WHEW!!! Can I get a witness up in here???!! LOOK OUT! You might wanna get outta my way or jump in with me on this one! I'm planning on CLAIMING my year of JOY! (I kinda already had)... but tonight.. I'm feelin really glad that I have a God who I know is sittin up in Heaven shakin His head laughin at me tonight and sayin to Himself...FINALLY... I think she's FINALLY gettin it- BOUT TIME.

Monday, March 1, 2010

OVERWHELMED

OVERWHELMED. That's the feeling that I have this morning as I look out the window. March 1st will forever be one of the most significan days in my life. It was March 1st 1991 that the Holy Spirit got a hold of me and it was March 1st, 2009 that my husband of 13 years abandoned my daughters and I and NOW..it's March 1st 2010 and I'm waking up with JOY. The reason why I have JOY is because of the choice I made to allow God to lead me on this journey, and because I have, I have never been more free and healthy in all of my life! God has touched me in areas that I didn't even realize needed healing. I think my life was like a wall that was built without a plumbline. I believe that the foundation has always been Jesus, BUT there were bricks of rejection and insecurity and other elements that were not part of Him that allowed my wall to lean or be jagged. On March 1st, one year ago, my wall came crashing down around me and it was then that I told the Lord.. PLEASE... if You are going to put me back together, will You please heal every area in my life that is not of You? Give me YOUR identity and Yours alone. Today.. the wall of my life is being built with a plumbline so that it will not fall again.
I'm laughing as I think back over this year. As hard as it was.. I had a GREAT time! It was full of really great moments! I had the BEST summer vacation of my entire life with the girls in St. Augustine Florida! Soooo many nights on the phone with new friends laughing til my face hurt. A TON of brand new friends and healed relationships. Celebrating Father's Day with MY Daddy (one of my biggest cheerleaders!) and soooo very thankful that he showed me what the love of God looks like. Tranining and running a half marathon when it seemed impossible to do and how God revealed Himself to me on Sooooo many of those runs, helping me to discover a strength inside of me that I NEVER imagined I could have. Celebrating Thanksgiving with my mom and the realization that our relationship was strained for the past 13 years because of someone standing in the way between us and the healing that I believe took place. FUN TIMES IN PHILADELPHIA! TODD RICHARDSON and the MANY MANY MANY days (and I am choking back tears as I write this) that I could not see the computer at my desk through the tears of brokeness and running to the bathroom only for Todd to make me laugh or remind me of how far I've come and that I'm making it! A swarm of pastors who spoke into my life on so many different occasions and one campus pastor who cried with me and allowed me to lean on him and who spoke the truth, in love, to me. I can't thank God enough for allowing me to work in the place that I do. The support and accountability that I received was and still is AMAZING!

- Data -
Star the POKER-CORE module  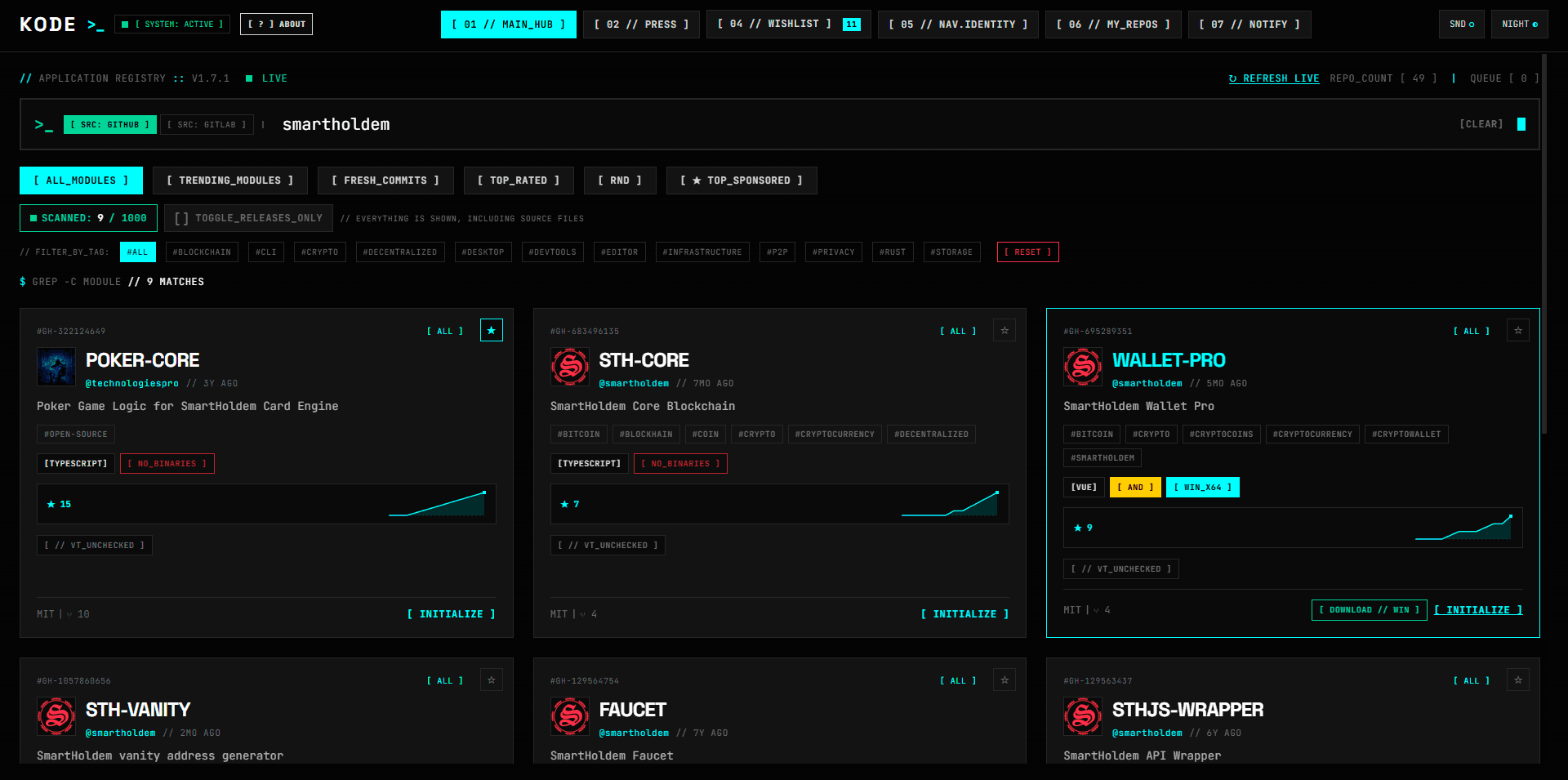491,330
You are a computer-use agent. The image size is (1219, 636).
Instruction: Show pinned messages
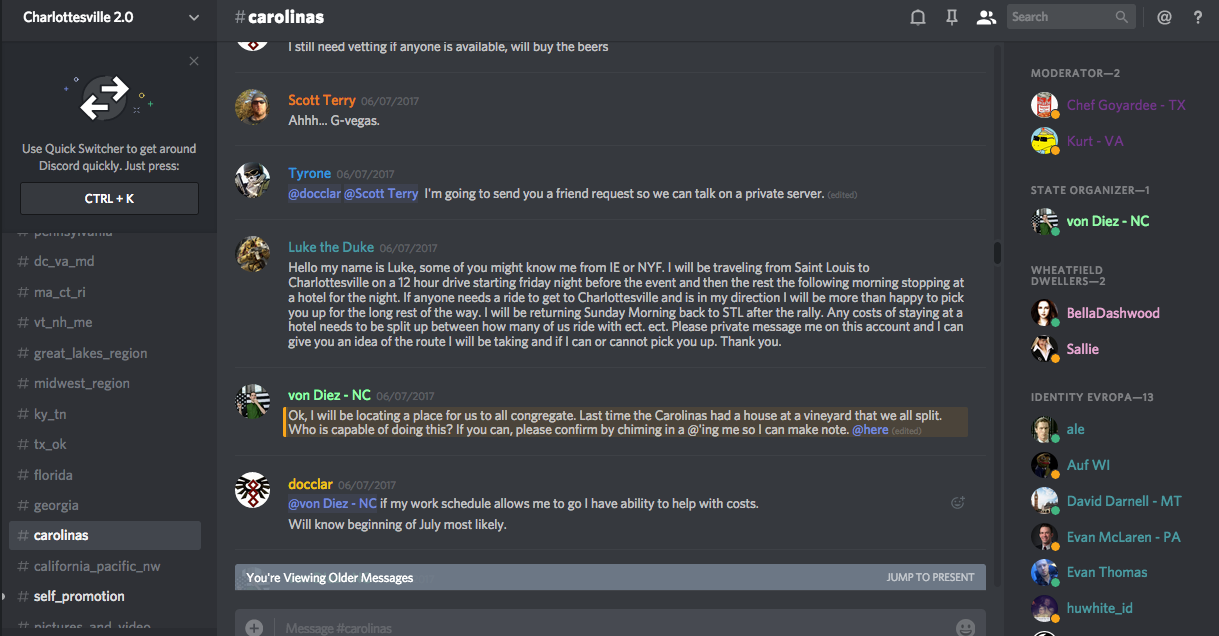tap(952, 17)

- Instructions -
**A)** Decide whether each statement agrees with the blog entry, giving yes or no and quoting the deciding words: (i) the writer's husband left on March 1st, 2009; (ii) the writer's summer vacation with the girls was spent in Philadelphia; (iii) the writer celebrated Thanksgiving with a parent.
**B)** Return the part of the blog entry starting at "WHEW!!! Can I" and ending at "it- BOUT TIME.".

- Results for each task -
**A)**
(i) Yes: "it was March 1st, 2009 that my husband of 13 years abandoned my daughters and I"
(ii) No: "I had the BEST summer vacation of my entire life with the girls in St. Augustine Florida!"
(iii) Yes: "Celebrating Thanksgiving with my mom"

**B)**
WHEW!!! Can I get a witness up in here???!! LOOK OUT! You might wanna get outta my way or jump in with me on this one! I'm planning on CLAIMING my year of JOY! (I kinda already had)... but tonight.. I'm feelin really glad that I have a God who I know is sittin up in Heaven shakin His head laughin at me tonight and sayin to Himself...FINALLY... I think she's FINALLY gettin it- BOUT TIME.